Depuis mars 2019, nous nous battons pour empêcher la démolition de la dernière cheminée intacte de Saint-Quentin-la-Poterie ( il y en avait jusqu’à 8 au début du XXe siècle ) avec de nombreux soutiens, DRAC, Bâtiments de France, Monuments Historiques……                                                                                                                                                                             


Malgré les 2000 signatures des pétitions, le maire, ses conseillers, et le promoteur choisi refusent toute conciliation. Nous rappelons que nous ne sommes pas contre le projet immobilier, nous demandons seulement que la cheminée soit intégrée au projet : elle est en bordure de propriété, et occupe moins qu’une place de parking. Alors, pourquoi ne pas la garder ?

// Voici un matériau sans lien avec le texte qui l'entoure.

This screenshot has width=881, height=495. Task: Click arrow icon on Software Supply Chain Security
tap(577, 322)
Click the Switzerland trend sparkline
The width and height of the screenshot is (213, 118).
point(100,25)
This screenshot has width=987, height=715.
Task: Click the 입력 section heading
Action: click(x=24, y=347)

Nous avons saisi le tribunal administratif, avec deux actions : une en référé, pour la suspension du permis de construire, l’autre au fond, pour la sauvegarde de la cheminée. Bien que le juge des référés ait ordonné la suspension de l’exécution du permis de construire prévoyant la démolition de la cheminée, le juge du fond vient de refuser notre requête parce que l’article 111-27 ne s’applique qu’aux permis de construire et que nous l'utilisons pour lutter contre la démolition de la cheminée, bien que le promoteur immobilier ait déposé un permis de construire (valant démolition). Et c’est bien contre ce permis de construire que nous avons saisi le tribunal administratif de Nîmes.

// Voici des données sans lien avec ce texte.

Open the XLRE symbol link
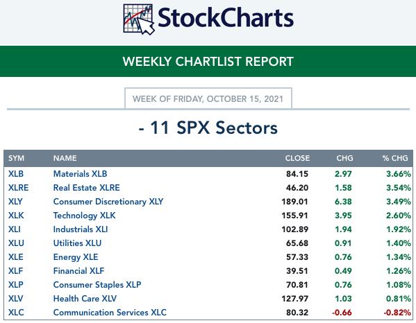Viewport: 416px width, 323px height. 18,187
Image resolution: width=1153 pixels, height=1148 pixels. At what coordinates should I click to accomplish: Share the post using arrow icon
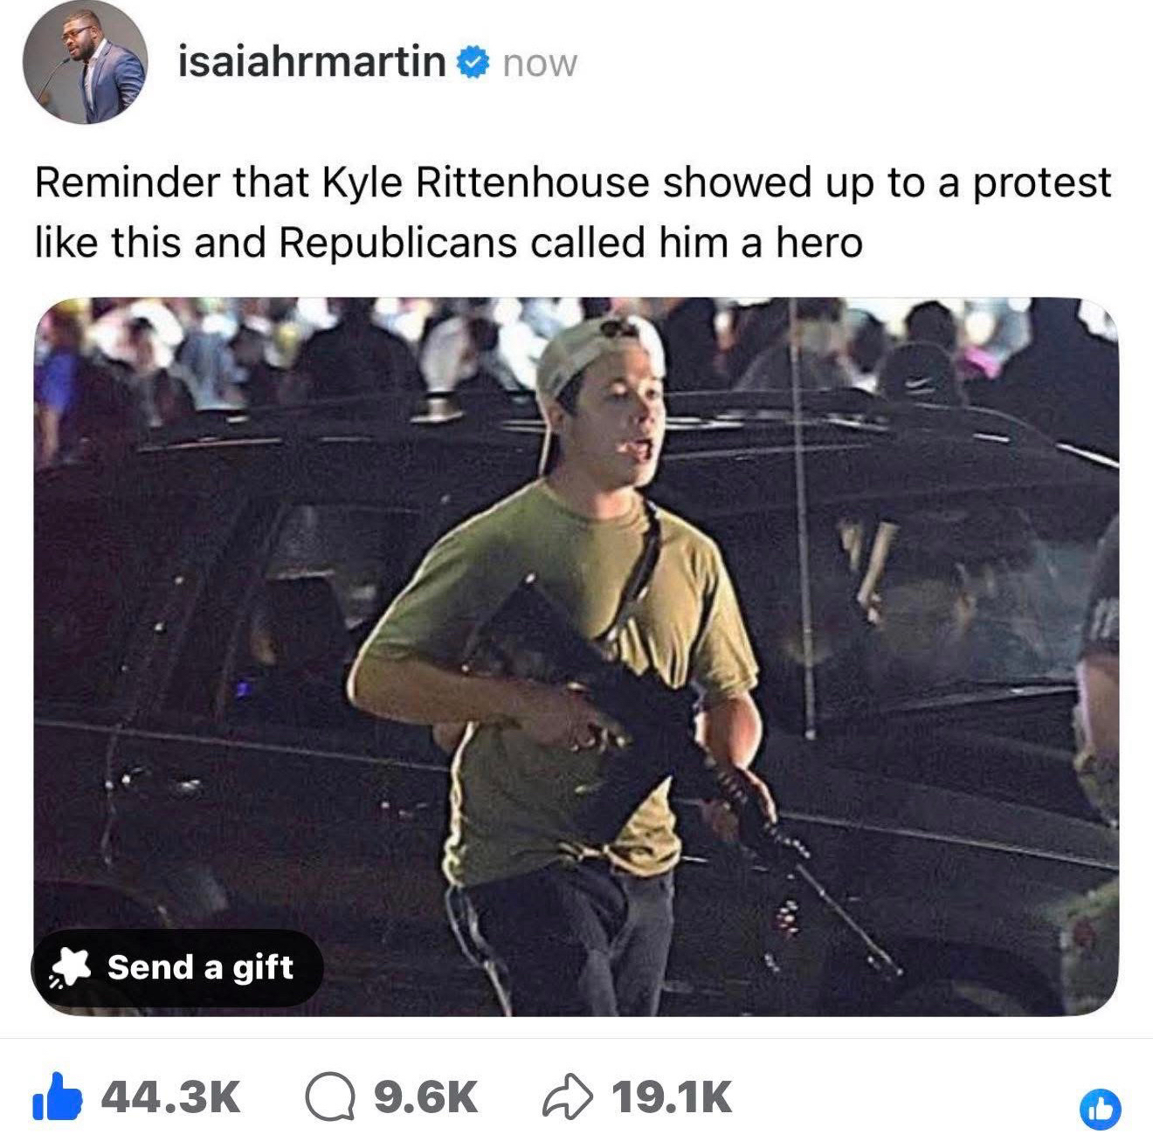(569, 1098)
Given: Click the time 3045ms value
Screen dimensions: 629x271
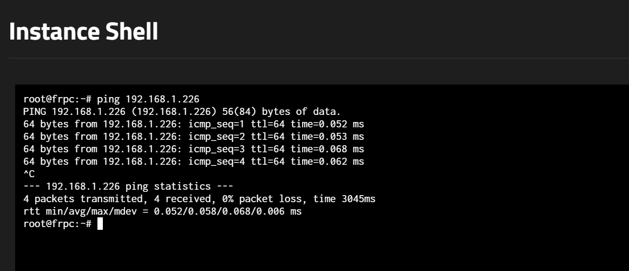Looking at the screenshot, I should point(344,199).
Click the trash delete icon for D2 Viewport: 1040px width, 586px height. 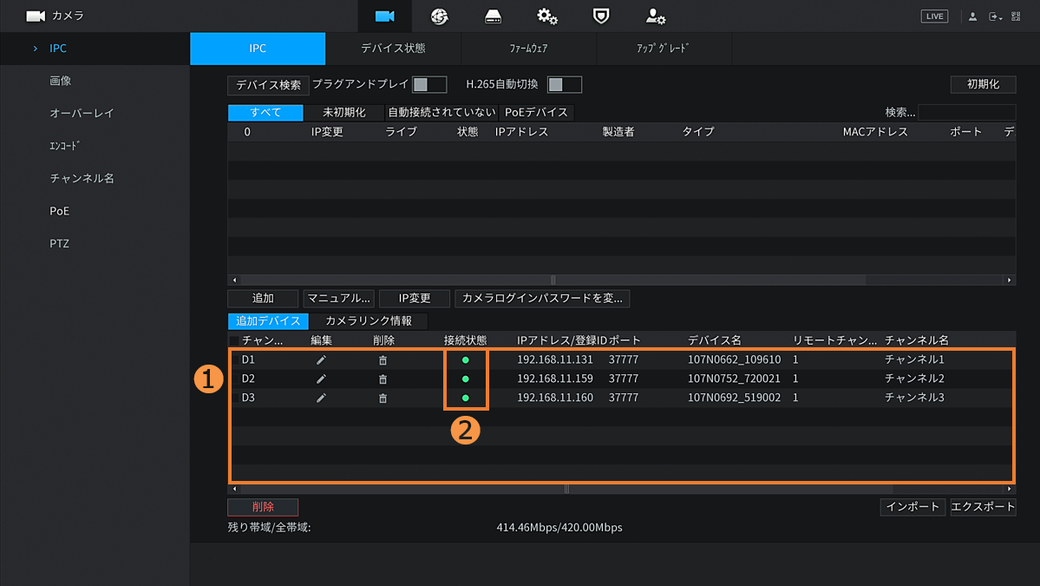coord(383,379)
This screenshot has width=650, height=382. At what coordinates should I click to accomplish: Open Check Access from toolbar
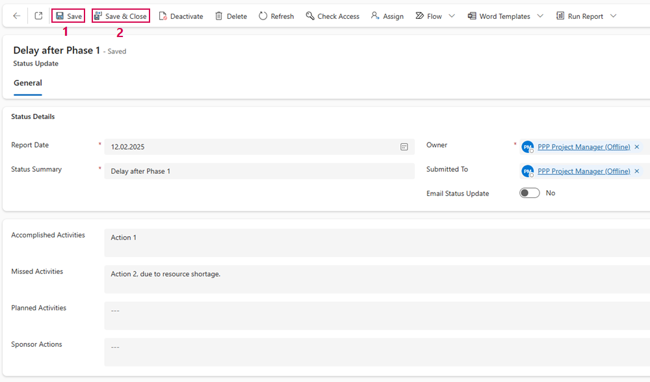[x=332, y=16]
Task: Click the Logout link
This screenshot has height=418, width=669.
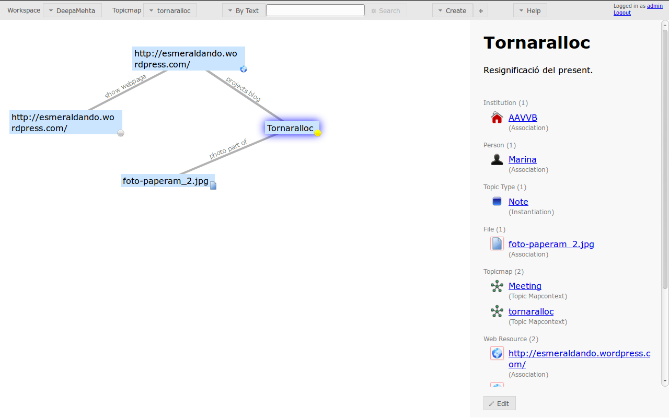Action: pos(622,13)
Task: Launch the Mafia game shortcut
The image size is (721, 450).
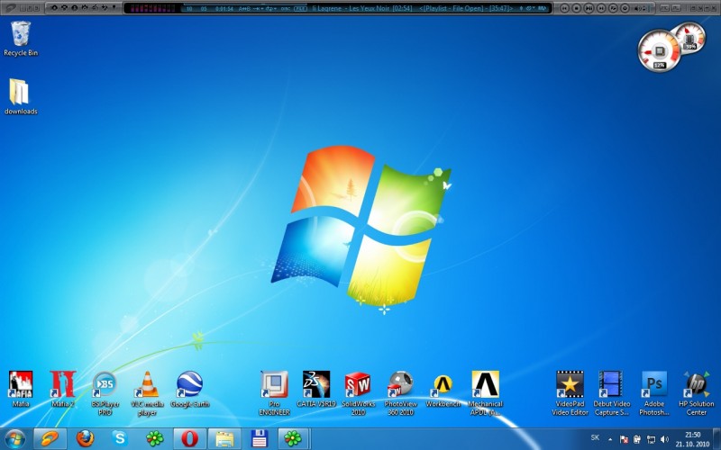Action: [x=21, y=384]
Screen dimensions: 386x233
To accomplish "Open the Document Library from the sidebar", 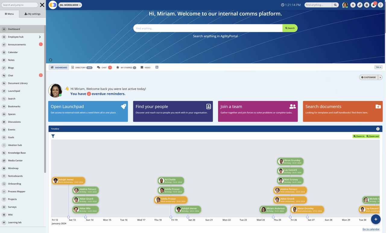I will point(17,83).
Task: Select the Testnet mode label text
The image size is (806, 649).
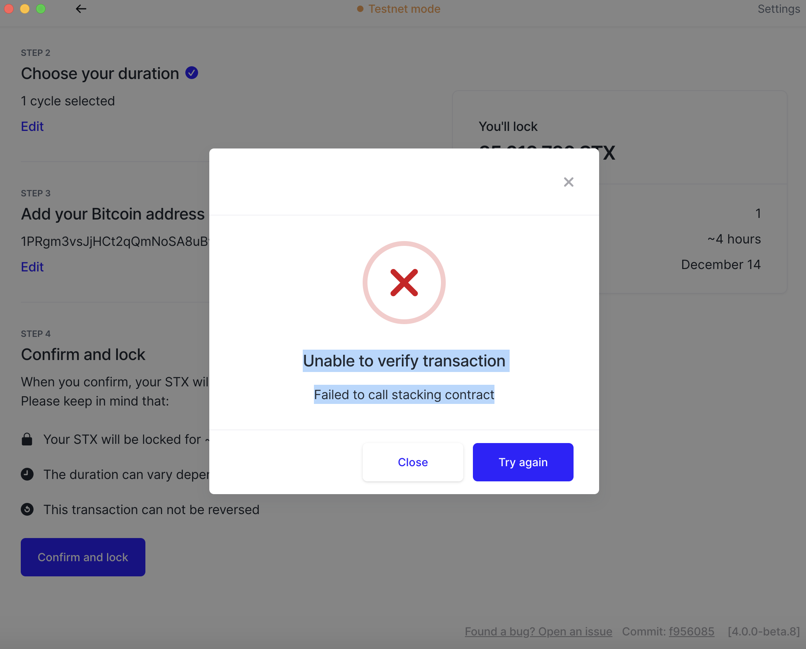Action: [x=405, y=8]
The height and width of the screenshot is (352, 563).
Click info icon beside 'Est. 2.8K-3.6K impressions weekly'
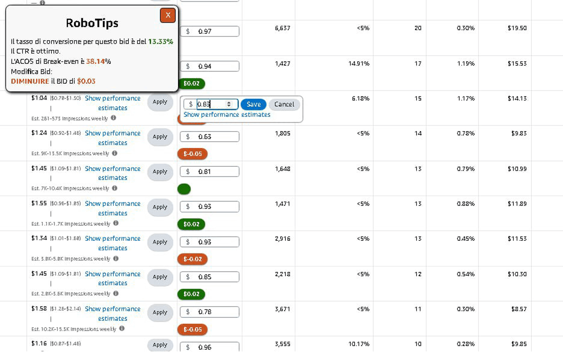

Nous avons décidé de faire appel auprès du Tribunal d’appel de Marseille.



Urgences Patrimoine a été contactée par le comité de sauvegarde afin de soutenir ce combat. Bien entendu, nous avons répondu présents aussi bien pour l’assistance juridique que pour la communication autour de cette triste affaire. Ce patrimoine est un témoin remarquable de l’histoire de la commune et il ne doit être préservé.



Mobilisons-nous pour dire non à la démolition de la cheminée de Saint-Quentin-la-Poterie notamment en signant et en partageant la pétition mise en ligne par l’association de sauvegarde ICI.

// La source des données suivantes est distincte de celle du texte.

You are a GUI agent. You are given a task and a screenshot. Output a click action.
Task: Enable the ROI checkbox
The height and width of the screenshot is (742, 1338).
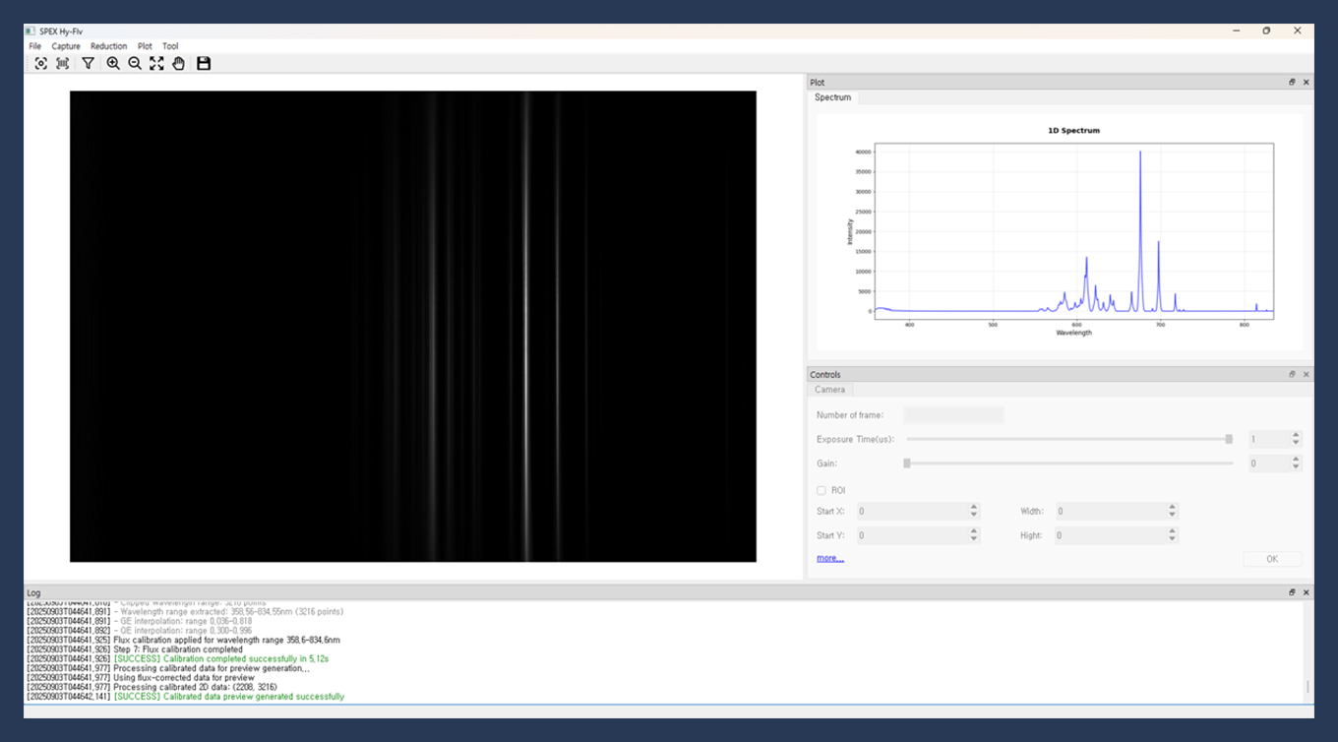pos(821,490)
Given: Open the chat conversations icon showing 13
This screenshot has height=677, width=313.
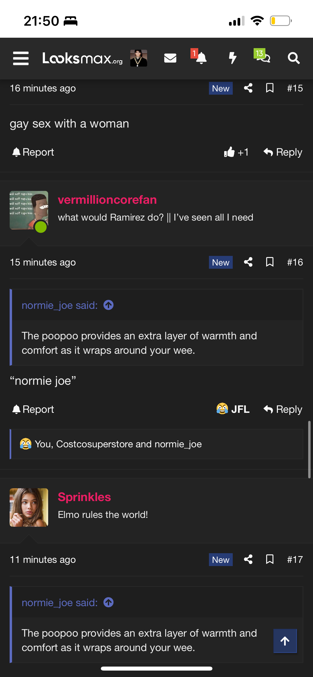Looking at the screenshot, I should tap(263, 57).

Un peu d’histoire : la Fabrique de pipes Job Clerc



Job Clerc (1854-1935)) est un artisan pipier de Saint-Quentin-la-Poterie  qui s'inscrit dans la tradition de ce village où il créa une  fabrique florissante. Il vend  des pipes inspirées souvent de ses concurrents dans toute la France et dans les colonies (Afrique, Maghreb). Job Clerc fabrique des pipes que l’on nomme « fantaisie » de formes diverses, de la tête d’illustres personnages au pot de chambre en passant par les têtes d’animaux . Cette fabrique produira également des pipes plus simples destinées à servir de cible dans des stands de tir des fêtes foraines, et des figurines pour les cornets surprise que l’on pouvait offrir aux enfants



Après le décès de Job Clerc en 1935, l’entreprise est reprise par ses descendants mais ferme définitivement ses portes dans les années 70.